(Image: Adobe)
(Image: Adobe)

Australia is in the eye of a price-inflation storm, with those among us shopping for Easter eggs discovering prices at levels never before seen. The price of a basic Cadbury bunny has hopped up from $4.25 in 2021 to $4.50 in 2022 and then $5 in 2023. A Lindt bunny nestled in at $5 last year but has multiplied to $6 now.

Chocolate is a perfect representation of how inflation works. The sweet stuff is squeezed up by rising prices for globally sourced ingredients like cocoa, plus domestic price pressures on milk, transport and labour.

Almost all cocoa is sourced from two countries in West Africa — Ghana and Cote d’Ivoire. Those two nations have been soaring recently as cocoa futures have risen. Sugar — the other big ingredient in chocolate — is also very expensive right now, as the next chart shows.

Australia has lots of chocolate factories — we were in the top 15 globally for chocolate imports in 2021. Cadbury alone has two pumping out record volumes, Mars manufactures locally, and there are the likes of Haigh’s and other more boutique concerns. But all that is not enough to sate our nation’s desire, and we are increasingly importing our chocolate (hello to all the Lindt, Choceur and Whittaker’s eaters).

Still, most easter eggs are made locally — it doesn’t make business sense to ship across the world a chocolate product full of air and prone to melting.

Ground zero for Easter eggs — a pagan symbol of spring with a tenuous connection to any resurrection narrative — is Melbourne’s eastern suburbs.
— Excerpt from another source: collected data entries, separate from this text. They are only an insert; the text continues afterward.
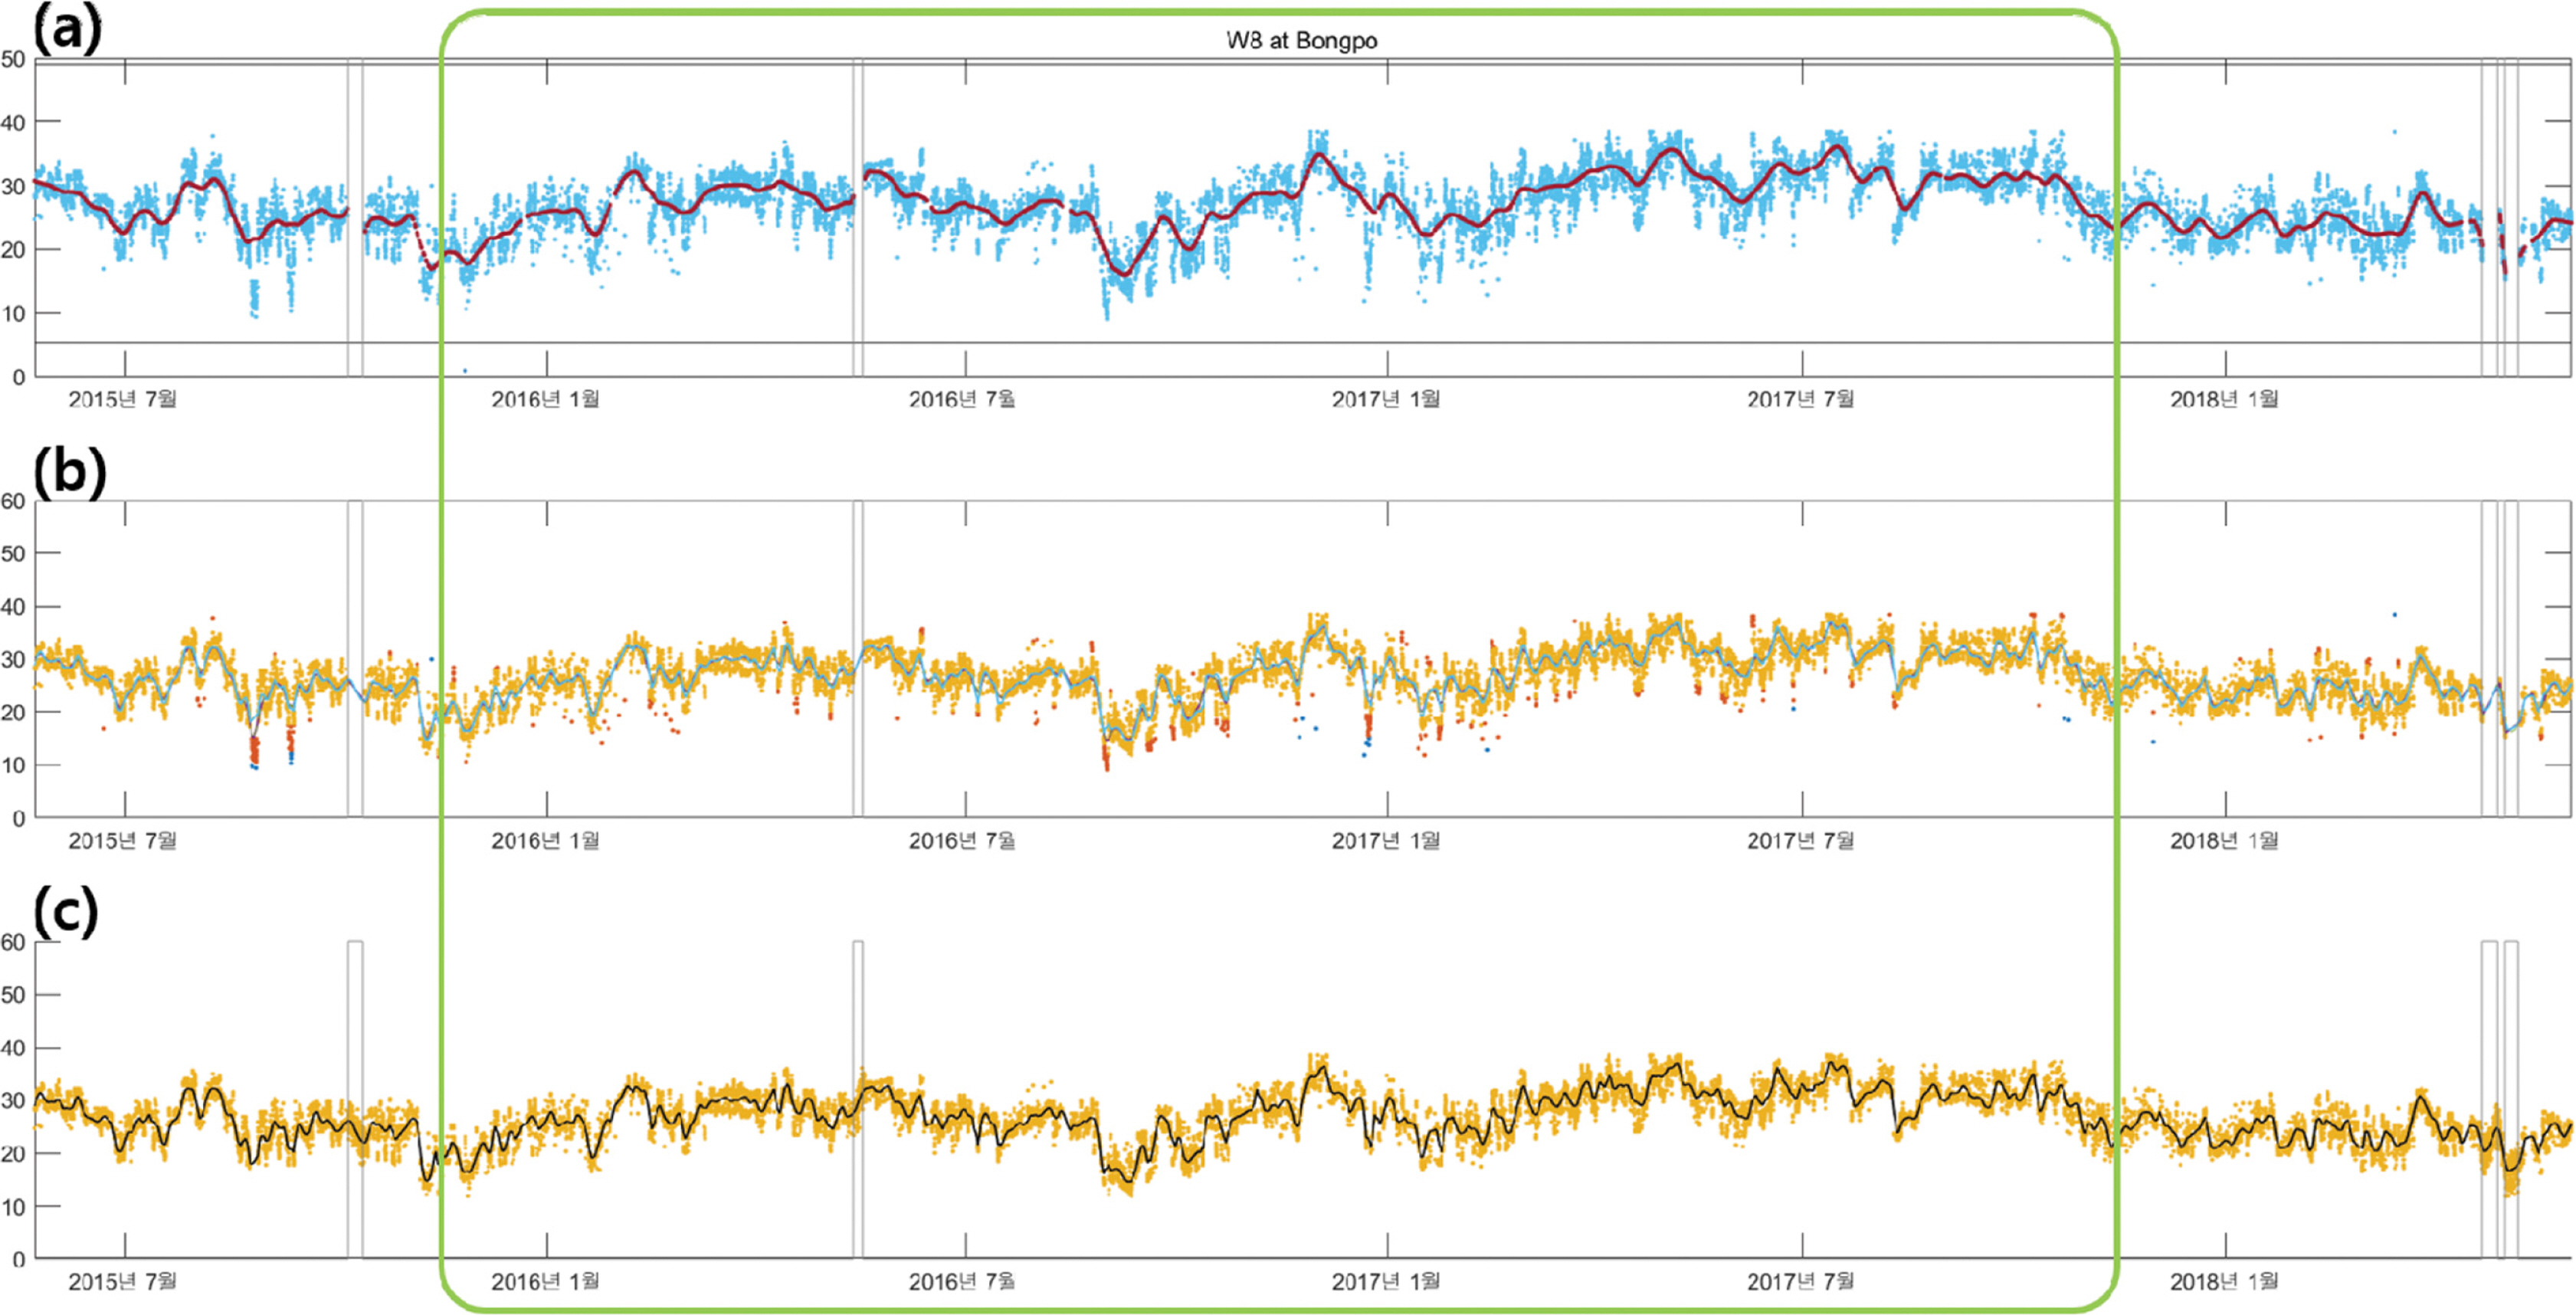The image size is (2576, 1315).
Task: Click '2017년 1월' tick label under panel (c)
Action: (x=1386, y=1281)
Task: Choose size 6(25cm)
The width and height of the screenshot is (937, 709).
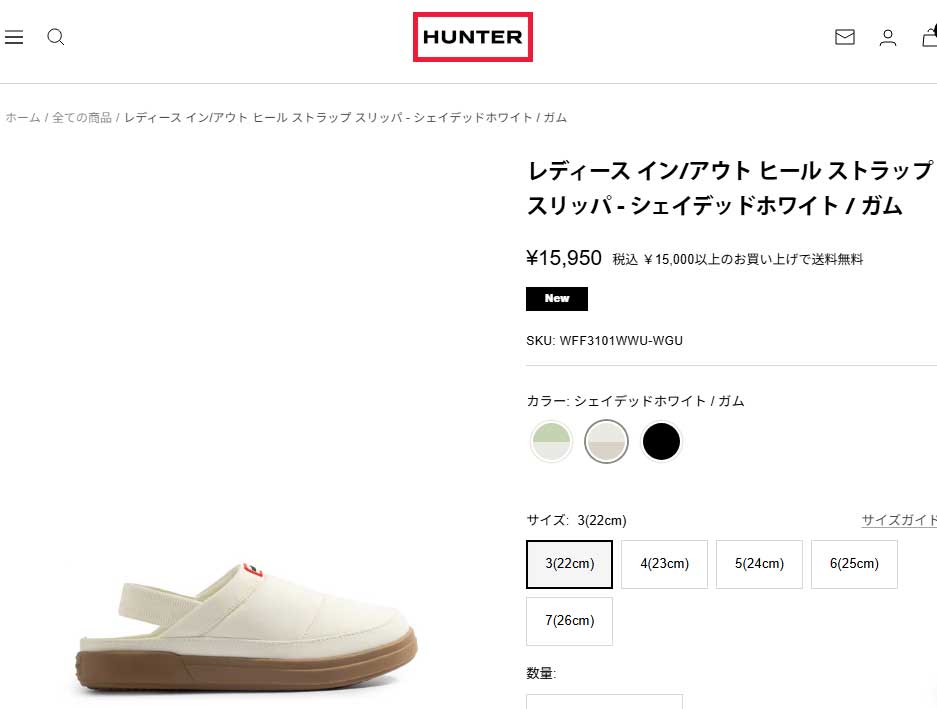Action: [x=855, y=564]
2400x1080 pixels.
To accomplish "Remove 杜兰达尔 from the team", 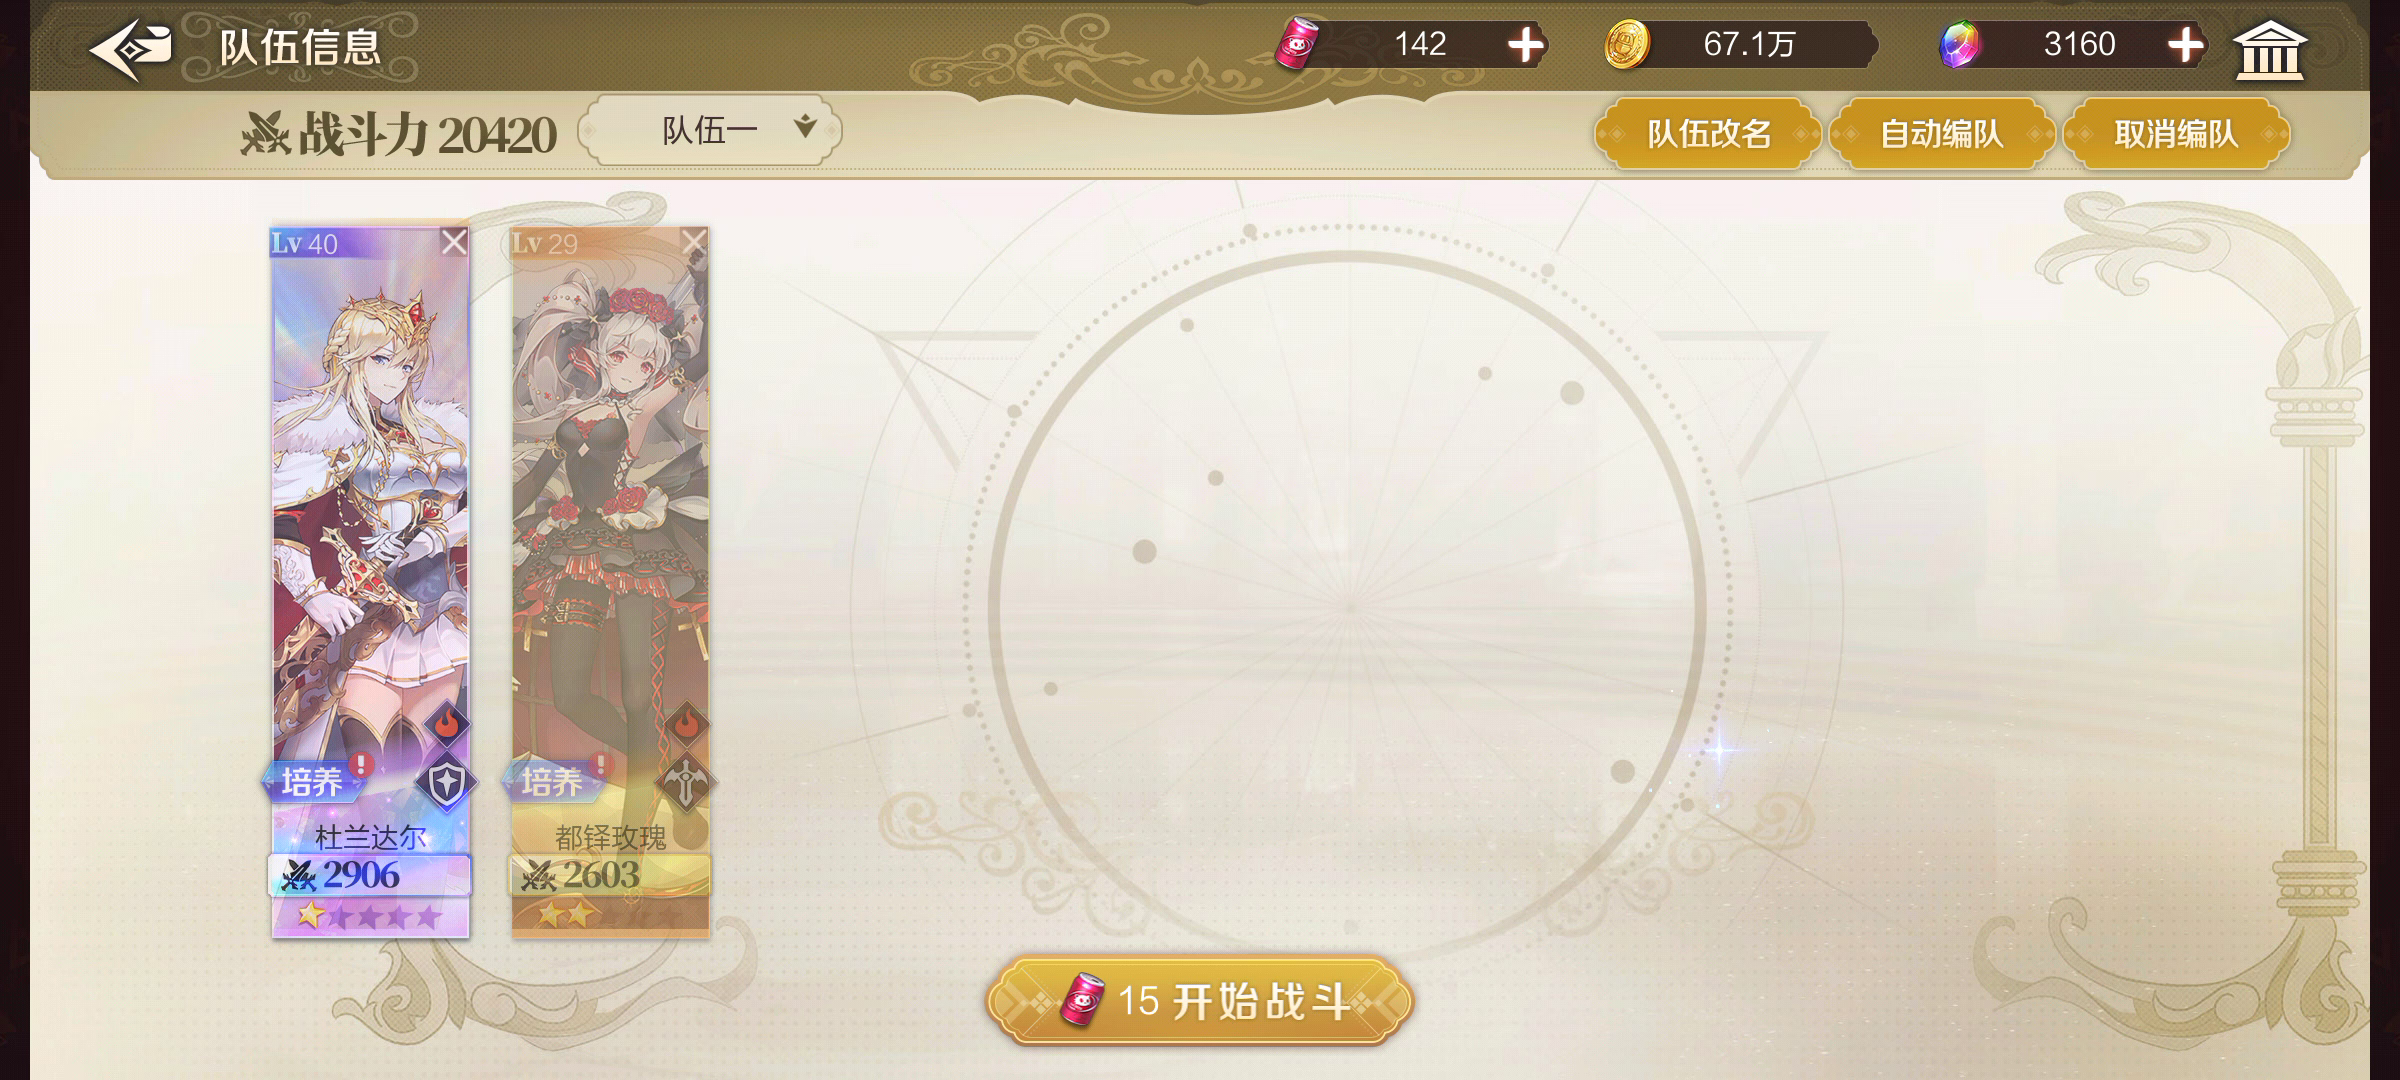I will click(x=454, y=242).

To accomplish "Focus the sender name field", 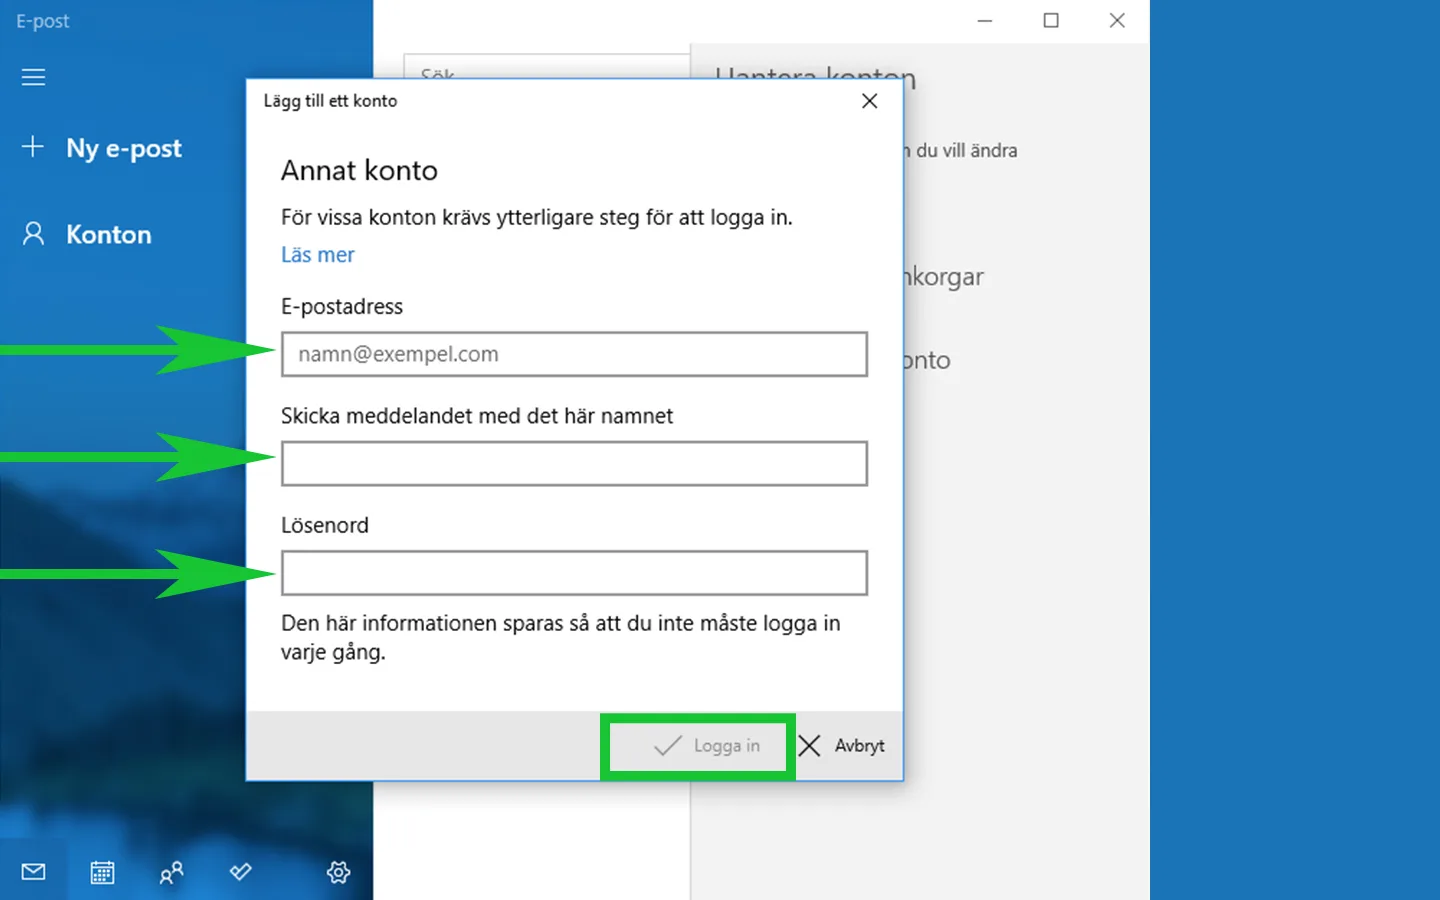I will pos(573,463).
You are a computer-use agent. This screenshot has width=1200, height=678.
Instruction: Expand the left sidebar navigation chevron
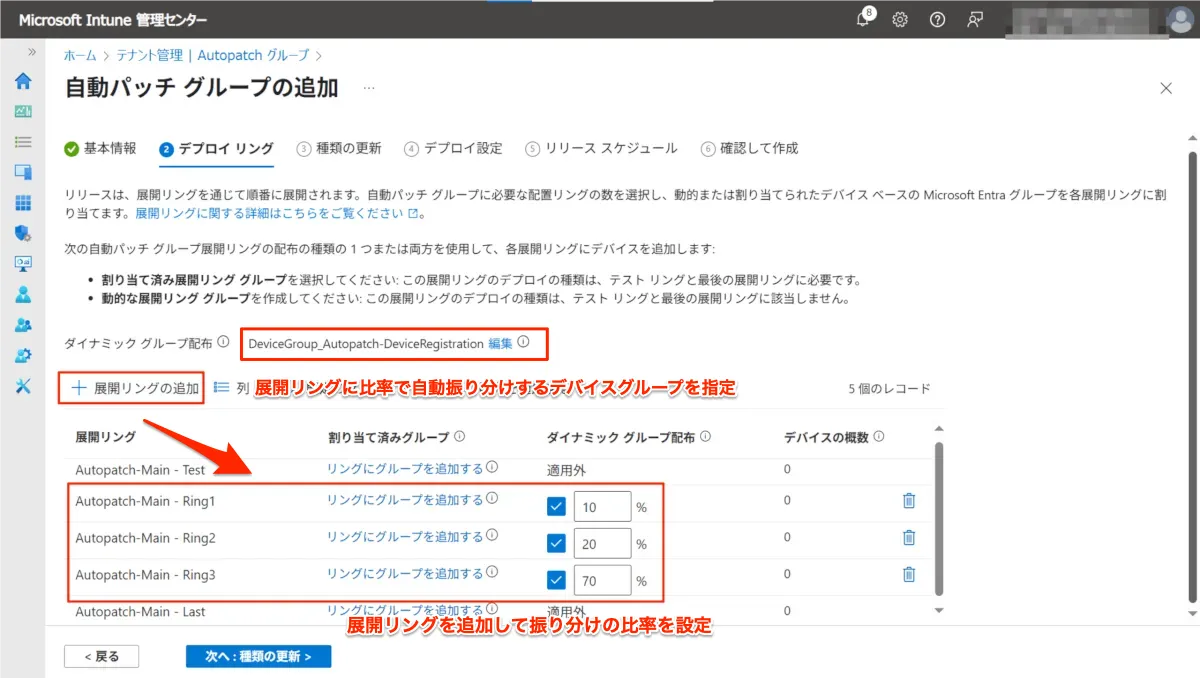click(32, 52)
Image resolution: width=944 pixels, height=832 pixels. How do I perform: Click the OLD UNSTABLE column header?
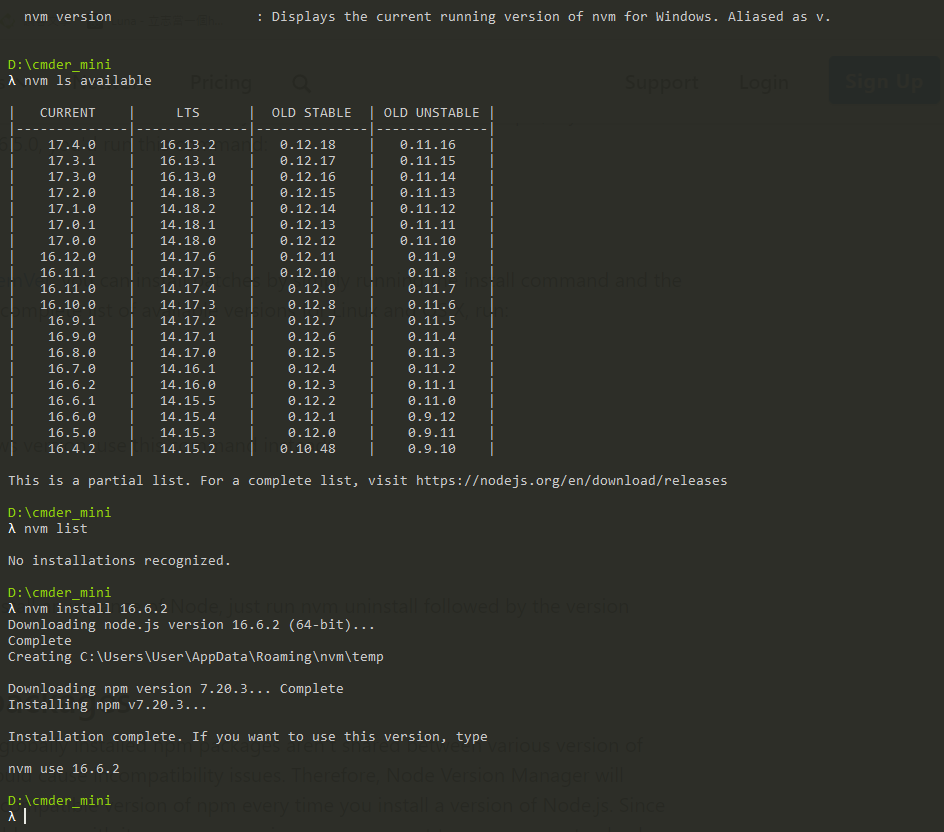click(431, 113)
Cadbury manufactures millions of easter eggs annually in the suburb of Ringwood, on production lines that also make Picnic and Crunchie bars.

Keeping it creamy

As well as cocoa and sugar, the other big ingredient in chocolate is milk. Dairy prices are the top rising category in the supermarket, according to the ABS, with prices rising more than 15% in the past year. If you tip “a glass and a half of full cream dairy milk” (as per the famous Cadbury slogan) into your product, that’s going to deliver a significant price penalty. Farm gate prices for milk are through the roof in Australia.

And since the company shrank the size of its blocks from 200g to 180g, the Cadbury slogan doesn’t even work anymore. The dreaded shrinkflation — a 10% decrease in block size — means every block now contains a glass and a third of full cream dairy milk, not the old glass and a half. Doesn’t have quite the same ring to it, does it?

The other big costs for running a factory are labour and energy. We all know energy prices have risen a lot, and labour does well too in manufacturing in Australia. Wages growth in manufacturing is running ahead of the Australian average, at 4% a year. You can make $46 an hour as a skilled machinist working in Cadbury’s Tasmanian factory. They run 24 hours a day and you can expect to make even more on night shifts, etc.

But of course, the demand for chocolate eggs is highly seasonal. If you’re willing to wait for just a little until after Easter, appetite for chocolate eggs falls spectacularly and a round of discounting hits. The perfect way to beat inflation.